[Text and item location entries]
───

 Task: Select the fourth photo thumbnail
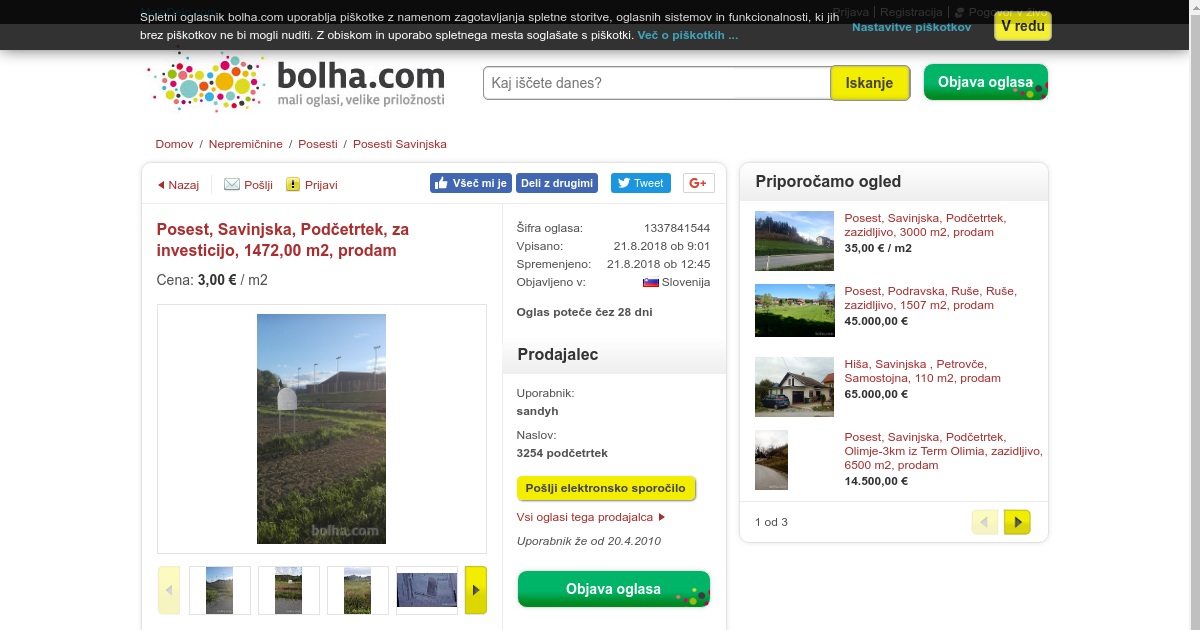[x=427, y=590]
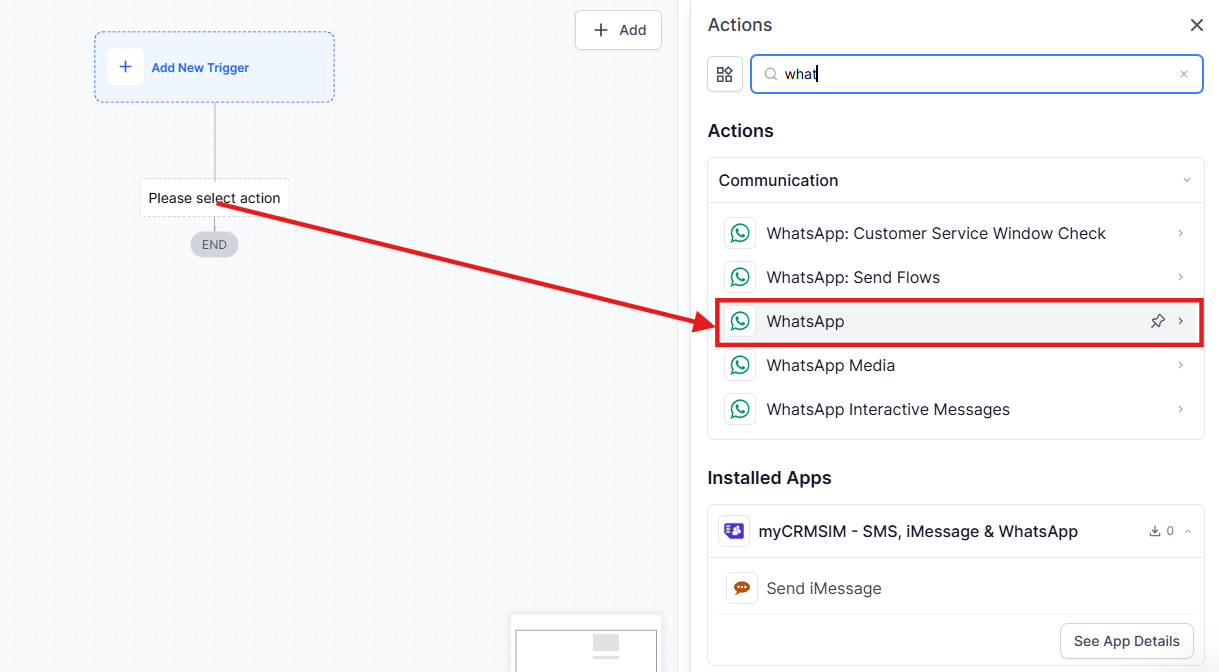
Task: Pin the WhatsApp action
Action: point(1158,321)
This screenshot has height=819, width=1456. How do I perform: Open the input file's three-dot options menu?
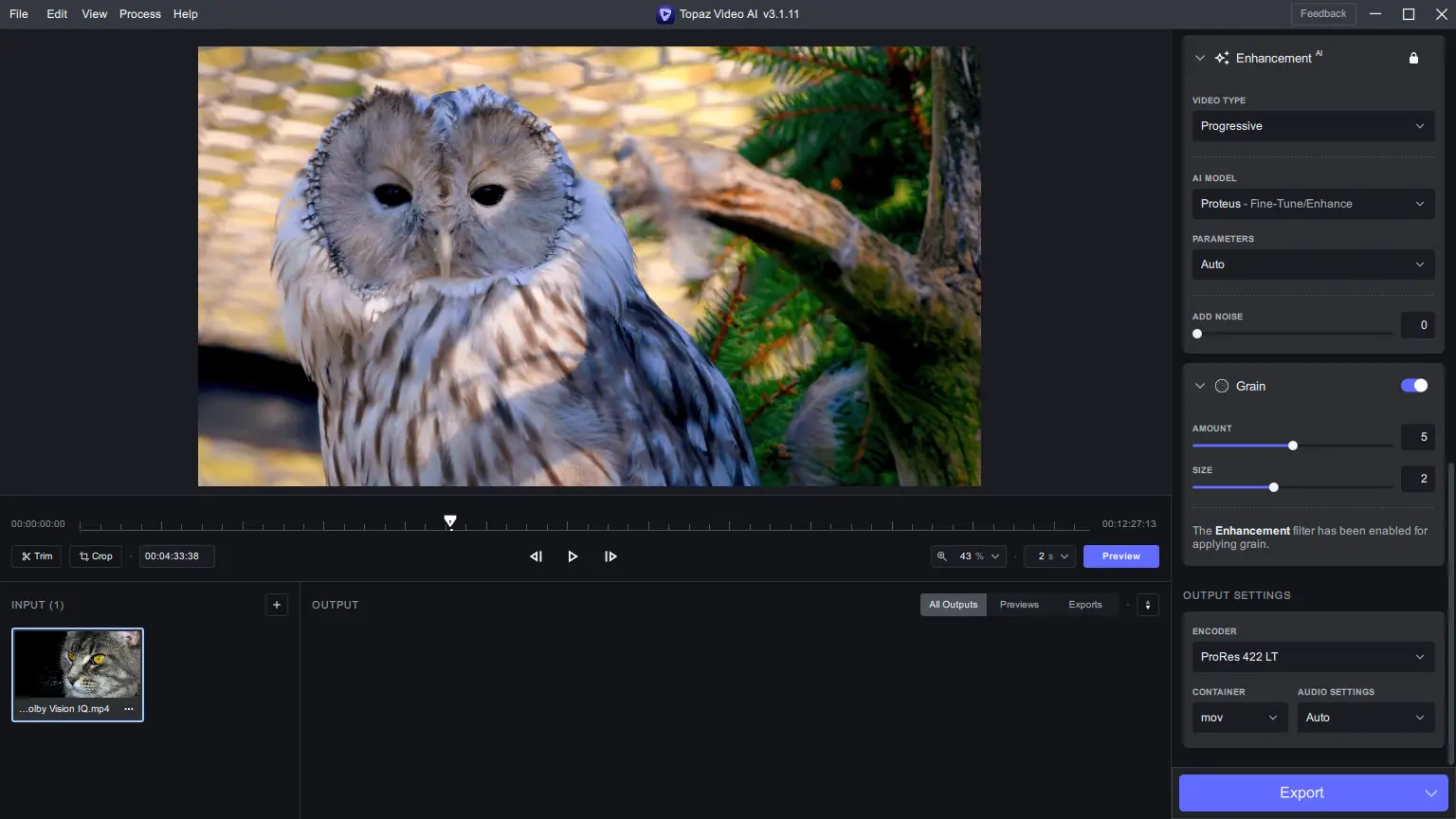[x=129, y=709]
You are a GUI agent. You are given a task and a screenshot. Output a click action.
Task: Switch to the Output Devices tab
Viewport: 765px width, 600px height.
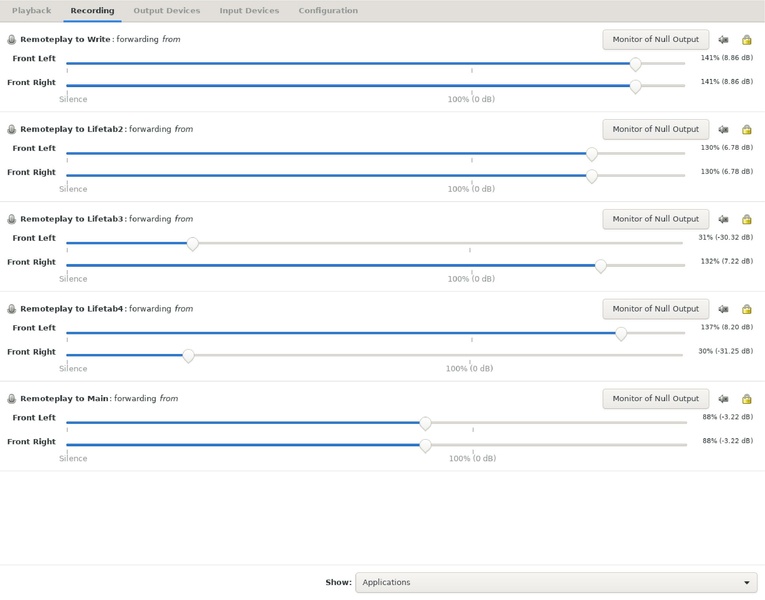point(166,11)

───

* OBJECTIVE
Render the lines of the entries above as a numbered list, skipping any blank lines. Leave the pictures out.

* RIGHT ANSWER
1.  Task: Select the fourth photo thumbnail
2. [x=427, y=590]
3. Task: Pin the WhatsApp action
4. Action: point(1158,321)
5. This screenshot has height=819, width=1456. How do I perform: Open the input file's three-dot options menu?
6. [x=129, y=709]
7. You are a GUI agent. You are given a task and a screenshot. Output a click action.
8. Task: Switch to the Output Devices tab
9. Viewport: 765px width, 600px height.
10. point(166,11)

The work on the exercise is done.